Assalamualaikum…” suara seorang pria dengan nyaring di depan rumah seseorang.
            “Wa alaikum salam,” terdengar suara balasan dari dalam. Suara seorang wanita, yang diiringi gesekan alas kaki di lantai.
            Seulas senyum manis dari seorang gadis berjilbab menyambut sang Tamu. Dia membalas senyuman itu dengan gayanya yang khas.
            “Kita ngobrol di depan aja, ya. Tapi, kamu tunggu bentar. Duduk dulu juga gak pa-pa,” kata sang Gadis mempersilakan.

 
            “Siap, Tuan Putri,” balas sang Tamu sambil membungkukkan badannya. Keduanya tersenyum bersamaan.
            “Dasar kamu ini. Dari dulu gak pernah berubah. Aku tinggal sebentar, ya,” dengan gerakan anggunnya, sang Gadis masuk ke dalam rumah lagi.
            Tak beberapa lama sang Gadis keluar dengan membawa seorang anak kecil berusia 2 tahun.

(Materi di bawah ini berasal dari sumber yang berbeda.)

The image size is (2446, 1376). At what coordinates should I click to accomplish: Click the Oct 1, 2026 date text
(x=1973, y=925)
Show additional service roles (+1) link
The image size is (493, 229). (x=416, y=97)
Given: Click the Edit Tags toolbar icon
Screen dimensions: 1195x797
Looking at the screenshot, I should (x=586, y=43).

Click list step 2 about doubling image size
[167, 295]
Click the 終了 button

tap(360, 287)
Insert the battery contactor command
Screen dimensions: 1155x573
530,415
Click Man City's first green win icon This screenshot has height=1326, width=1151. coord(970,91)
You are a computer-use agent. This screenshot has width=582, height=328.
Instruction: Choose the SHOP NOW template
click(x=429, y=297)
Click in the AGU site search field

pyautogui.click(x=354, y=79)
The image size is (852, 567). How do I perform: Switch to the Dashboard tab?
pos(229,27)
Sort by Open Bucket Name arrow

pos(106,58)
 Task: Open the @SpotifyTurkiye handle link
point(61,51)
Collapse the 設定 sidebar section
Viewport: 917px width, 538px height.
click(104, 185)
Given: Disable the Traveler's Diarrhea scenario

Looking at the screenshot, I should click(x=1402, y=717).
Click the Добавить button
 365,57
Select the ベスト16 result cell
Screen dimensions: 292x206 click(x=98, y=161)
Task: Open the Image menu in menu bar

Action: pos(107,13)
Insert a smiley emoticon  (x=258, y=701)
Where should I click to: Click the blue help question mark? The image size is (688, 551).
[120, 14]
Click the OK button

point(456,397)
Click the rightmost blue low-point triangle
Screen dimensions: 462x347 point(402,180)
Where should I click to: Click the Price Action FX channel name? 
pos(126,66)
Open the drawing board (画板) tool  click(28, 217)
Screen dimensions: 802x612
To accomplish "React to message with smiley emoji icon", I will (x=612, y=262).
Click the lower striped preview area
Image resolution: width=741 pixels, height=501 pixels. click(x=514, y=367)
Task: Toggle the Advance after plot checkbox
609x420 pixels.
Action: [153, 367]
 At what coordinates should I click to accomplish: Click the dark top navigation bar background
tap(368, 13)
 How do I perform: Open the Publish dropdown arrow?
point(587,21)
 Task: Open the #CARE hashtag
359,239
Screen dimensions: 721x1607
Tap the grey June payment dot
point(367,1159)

            “Lihat tuh, siapa yang datang! Abbas kenal gak? Om siapa tuh namanya?” gadis itu membawa sang Anak ke depan menemui sang Tamu lelaki yang tidak lain adalah Syarif, teman dekatnya semenjak dia masih di Sekolah Dasar sampai sekarang dia sudah lulus kuliah.
            “Ho.. Ho ada si Jagoan disini rupanya. Ayo, salim dulu sama Om Syarif yang paling ganteng!” godanya sambil mendekati Abbas yang masih dalam gendongan Azaliya, sang Gadis berjilbab.
            “Jangan ngajarin yang kayak gitu, ah! Ntar dia gedenya jadi narsis kaya kamu lagi,” balas Azaliya setengah bergurau.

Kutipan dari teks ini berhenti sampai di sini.